A: We always have pressure to get that Return on Investment (ROI) in all that we do in our business. I want to create a culture that has a Return on People (ROP). Healthcare coverage became a ROP initiative. Finances were a symptom, with escalating premiums from the big box players at 15% increases annually. What drove my direction to our team to look into a self-funded health coverage plan was our employees. Over time, costs were getting higher and coverage more restrictive.
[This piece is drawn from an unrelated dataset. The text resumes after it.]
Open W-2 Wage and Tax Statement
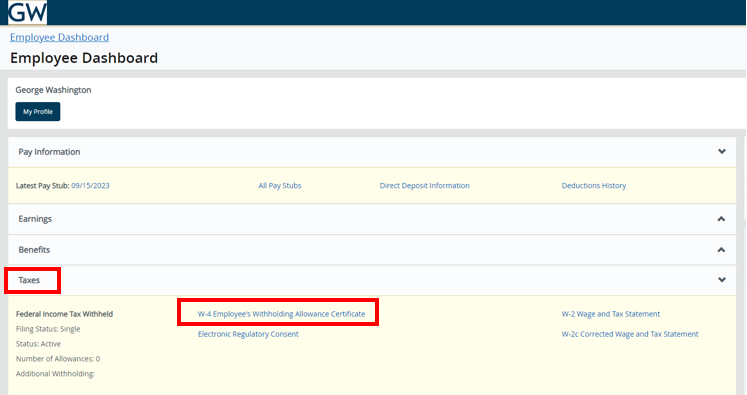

Plus, we had no control to personalize our plan. We have significantly better premiums and coverage plans that have resulted in lower costs to employees along with a savings overall to the company.

 

So, no this was not a difficult choice or long-term strategy to achieve significant financial savings at the cost of sacrificing our commitment to our employees. As President & CEO I am charged with the responsibility of achieving our financial goals and objectives for the sustainability of our 30 year organization, but I am also charged with the responsibility to uphold our core values, specifically, “family”.

 

Q: You have vocalized the importance of inclusive hiring. In the wake of the current conversations on race, how have you utilized this hiring methodology to continue to bring Creative Dining into deeper levels of diversity and inclusion?

A: Creative Dining Services has always had a commitment to diversity, equity and inclusion. Our mantra has been “everyone has a seat at the table whose uniqueness as God’s creation should be celebrated.” However, I am fully aware in the current conversations on race and that we can and will do better as an organization. This year we have committed to build a framework around Diversity, Equity and Inclusion with specific measurable outcomes as it relates to recruitment, hiring, career pathways, and promotions. Our Board of Directors and key members of my Cabinet are succinctly aligned on this strategy and its deliverables.

 

Q: What is a book that you’ve read or an influencer that you watch that has made you a better leader?

A: Max DePree’s book, Leadership Jazz, has had an impact on my leadership style. Max called it “matching one’s voice to one’s touch.” Leaders can easily fall into the trap of pontificating best practices, beliefs and behaviors but their actions don’t back up their words. People can see through this disconnect pretty quickly. As a result, I have asked my direct report group to call me out if I am not matching “voice to touch” in my dealings with them, our employees and our partners.

 

Q: You and your company give back in many impactful ways. Can you share why it’s a priority to Creative Dining Services to invest in economic development?

A: We would not be the organization that we are today, nor would we be honoring our “founding philosophy”, which is “We will conduct our business according to Christian values and principles.” We have adopted a tithing philosophy of giving back financially and with gifts of time to our communities.